Shockley then proceeded to manage them exactly as he had managed at Bell Labs. He subjected employees to lie detector tests when a minor accident occurred. He announced salary information without consent. He redirected the company’s technical program away from silicon transistors toward a more exotic device that most of the engineers considered unpromising. He was, by all accounts of the people who worked for him, brilliant and impossible in equal measure.

In 1957, all eight engineers resigned simultaneously to found Fairchild Semiconductor with backing from Sherman Fairchild. Shockley called them the “Traitorous Eight,” a phrase he intended as condemnation that history has worn as a badge of honor. From Fairchild, Noyce and Kilby’s co-invention of the integrated circuit followed within two years. From Fairchild’s diaspora, Intel — founded by Noyce and Moore in 1968 — arose a decade later. See The Integrated Circuit Revolution and Gordon Moore and Moore’s Law for the sequels to this story.

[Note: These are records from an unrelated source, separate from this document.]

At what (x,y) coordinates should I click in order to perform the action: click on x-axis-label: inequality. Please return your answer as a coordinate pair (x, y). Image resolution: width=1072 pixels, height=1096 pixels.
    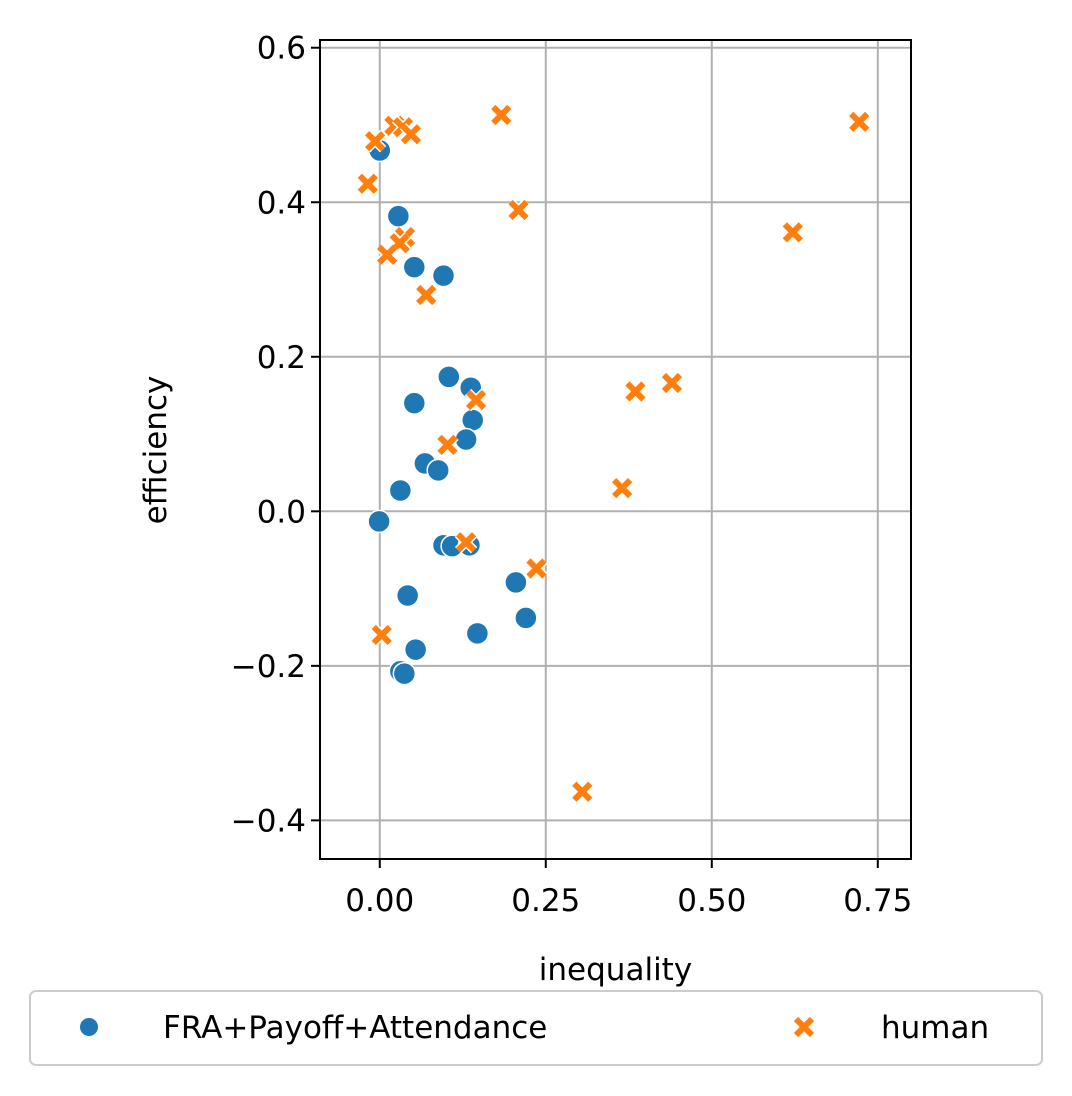
    Looking at the image, I should click on (616, 970).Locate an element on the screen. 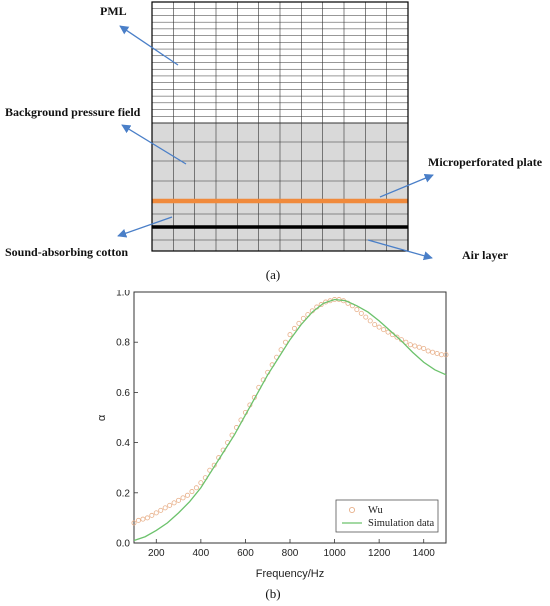 Image resolution: width=550 pixels, height=606 pixels. x-tick-label: 1200 is located at coordinates (380, 554).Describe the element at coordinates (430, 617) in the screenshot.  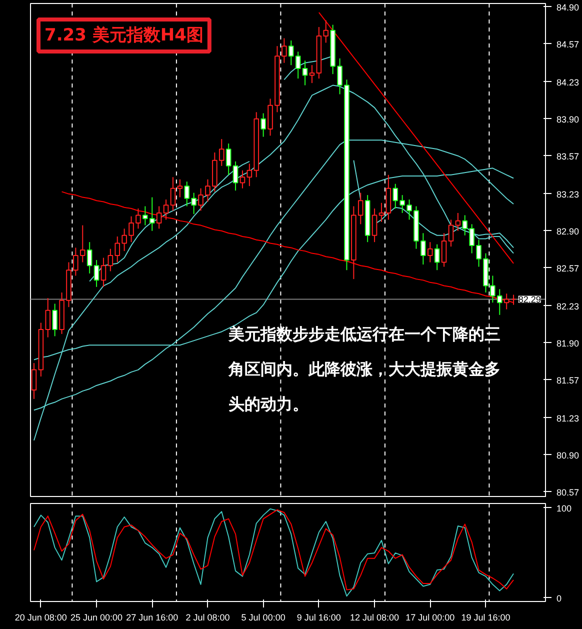
I see `x-tick-label: 17 Jul 00:00` at that location.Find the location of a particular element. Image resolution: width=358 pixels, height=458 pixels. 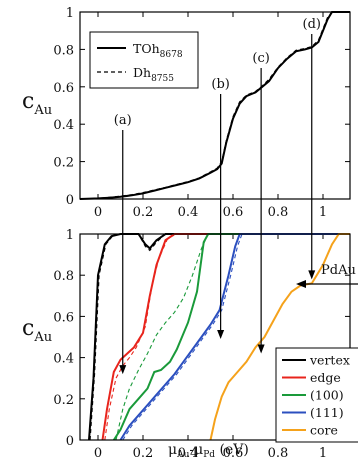

annotation-label-d: (d) is located at coordinates (312, 24).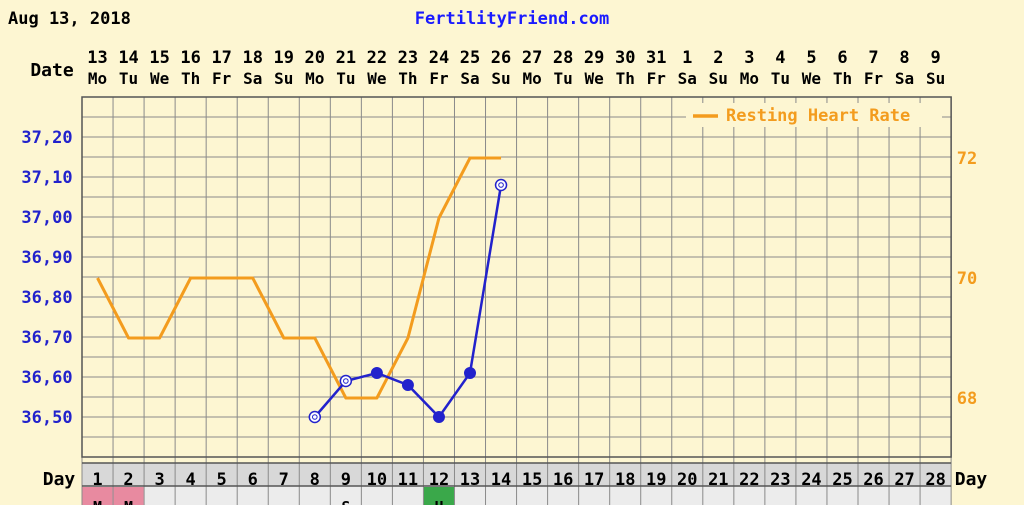 The width and height of the screenshot is (1024, 505). What do you see at coordinates (346, 58) in the screenshot?
I see `date-number-label: 21` at bounding box center [346, 58].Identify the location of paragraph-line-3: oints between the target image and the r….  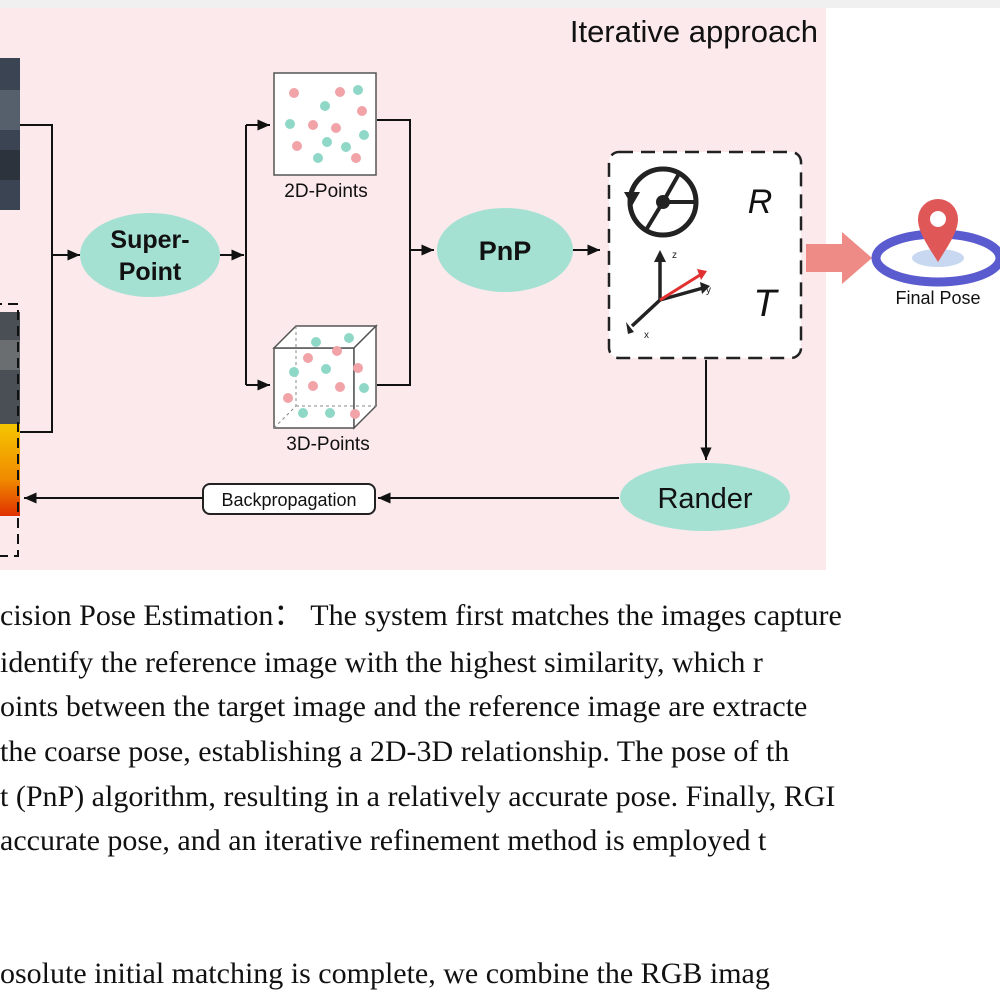
(404, 706).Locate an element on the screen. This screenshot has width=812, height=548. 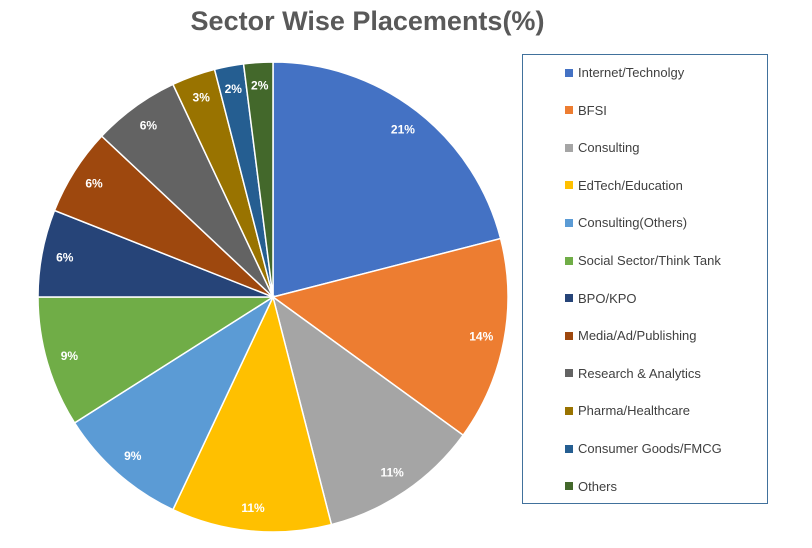
legend-item: Social Sector/Think Tank is located at coordinates (643, 260).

Shockley’s company never produced a commercially successful product. He eventually left the semiconductor business and spent his later years promoting theories about race and intelligence that destroyed his scientific reputation. He died in 1989, estranged from his children.

Germanium to Silicon

The first transistors used germanium, the semiconductor material Bardeen and Brattain had experimented with. Germanium worked, but it had a fundamental weakness: it degraded at temperatures above about 75°C, which made it unsuitable for applications involving heat — including many of the military electronics applications that drove early transistor demand.

Silicon, the second most abundant element in the Earth’s crust, had better high-temperature properties but was much harder to purify and process. Through the early 1950s, researchers at Texas Instruments (where Gordon Teal had moved after leaving Bell Labs) and later at Fairchild developed the techniques needed to make silicon transistors practical.

Fairchild’s crucial contribution was the planar process, developed by Jean Hoerni in 1959: a method of building transistors by depositing thin layers on a flat silicon surface rather than cutting and dicing three-dimensional structures. The planar process made transistors manufacturable with photographic precision, enabling the yields and miniaturization that the integrated circuit required. Silicon became the universal substrate; germanium faded from the industry.

Why Everything Changed

The transistor’s advantages over the vacuum tube were not incremental — they were categorical:

Size: The first transistors were roughly the size of a peanut. Vacuum tubes were the size of a thumb. By the 1960s, transistors were being measured in micrometers. Today, transistors in a modern processor are measured in nanometers — roughly the width of a few silicon atoms.

Power consumption: A vacuum tube required continuous power to heat its filament. A transistor required power only when switching. A computer with transistors instead of tubes consumed a fraction of the energy.

Reliability: A vacuum tube’s filament would eventually burn out, just like a light bulb. A transistor with no heated filament had no comparable failure mechanism. Solid-state devices measured their mean time between failures in decades, not hours.

Cost and scalability: Vacuum tubes were hand-assembled glass objects, each one individually manufactured. Transistors could eventually be etched onto silicon wafers by the thousands, then millions, then billions — using photographic techniques that scaled cheaply.

Every integrated circuit is a collection of transistors. Every microprocessor is a collection of integrated circuits. The Intel 4004, introduced in 1971, contained 2,300 transistors. A modern Apple M-series chip contains over 100 billion. The device that Bardeen and Brattain demonstrated in Room 1E455 at Bell Labs on December 16, 1947, was not one invention among many. It was the invention that made all the others possible.